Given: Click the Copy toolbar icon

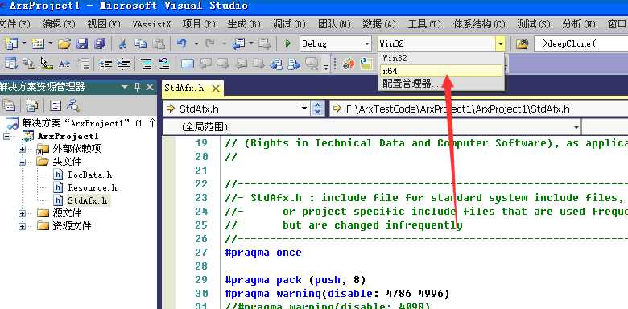Looking at the screenshot, I should [x=140, y=43].
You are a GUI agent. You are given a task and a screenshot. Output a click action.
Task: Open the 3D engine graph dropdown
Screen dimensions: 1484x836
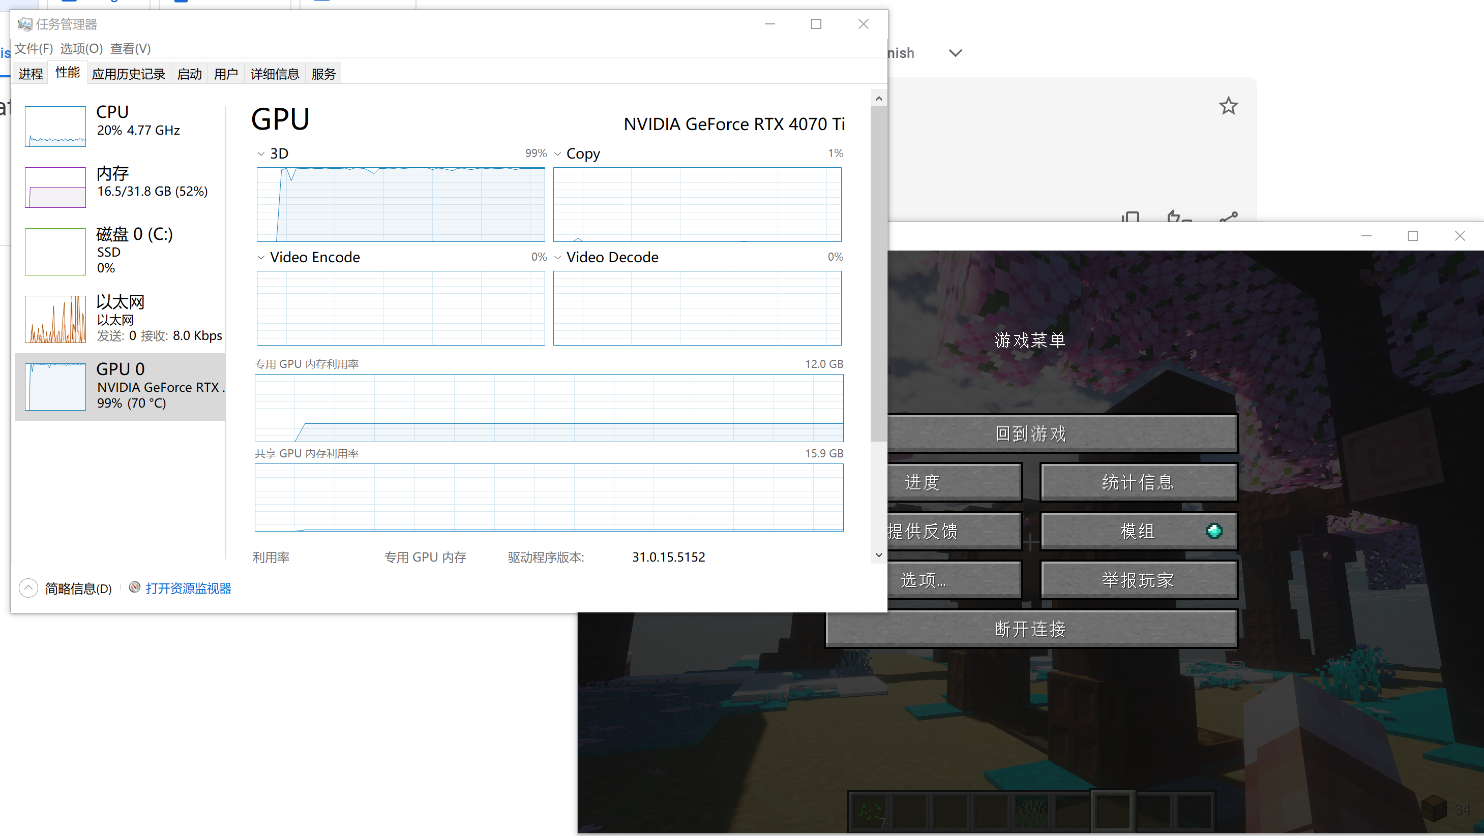pos(261,154)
■ ■ ■
*Written task*
Rewrite the rows from the line containing "You are a GUI" through the end of the rows, both ends included, with the requests unchanged. Multiply every coordinate in the answers by 1.95 and round to the nearest whole number, rounding halves up. Leave the pictures out.

*Answer to the task*
You are a GUI agent. You are given a task and a screenshot. Output a click action.
Task: Open the 3D engine graph dropdown
Screen dimensions: 1484x836
pos(509,300)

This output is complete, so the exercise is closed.